On 11 March 2014 08:39, tuchalia <tucha...@gmail.com> wrote:

> If it isn't, I may still be interested on working on "Access to host's
> devices*"*, so where can I start looking with that?
>

The old way way was to add an internal virtual device to Inferno's emu or
9vx or drawterm.

I think the best way to implement that access now is by writing a separate
program that provides a name space representing the devices
which it serves using 9P. That program can be host-specific where
necessary. For example, Linux systems provide a fairly uniform interface
across Linux platforms (except for embedded Linux such as Android), and the
interface program would mainly need to be recompiled for each host platform;
the BSD systems will be similar in effect to Linux but often different in
detail;
and Apple and WIndows are distinct targets different from them all.

The name space exported for a particular type of service (audio, or serial
ports, say) should be the same across all hosts,
even when the different host systems have themselves got different
interfaces.

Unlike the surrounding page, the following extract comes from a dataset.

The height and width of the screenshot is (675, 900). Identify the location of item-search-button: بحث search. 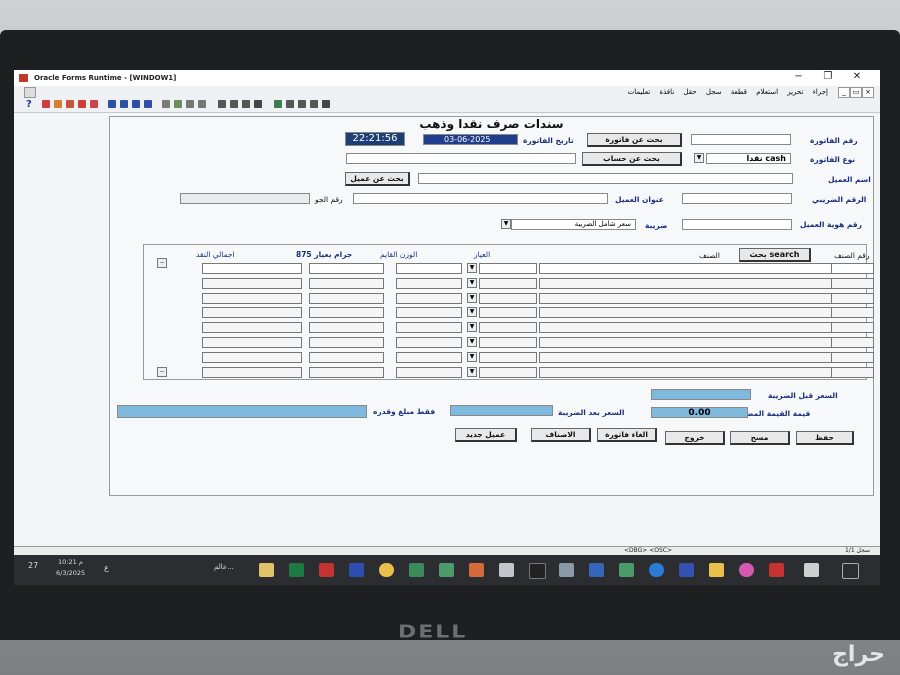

It should ideally support many clients at once.

The advantage over an internal virtual device is that the same 9P-serving
program can be used by Inferno, 9vx and drawterm,
even simultaneously, and exported directly or indirectly to a network.
Also, as we've found especially with graphics, the internal
concurrent programming environment of a virtual operating system written in
C often clashes with the programming environment required
by the host to access its services. It's most obvious with Apple, where
Objective C is needed, but it has turned out to be true for
X11 as well.

In some cases, it might be convenient to take the result and make it an
internal virtual device after all, when that works,
but separate development initially will still be convenient.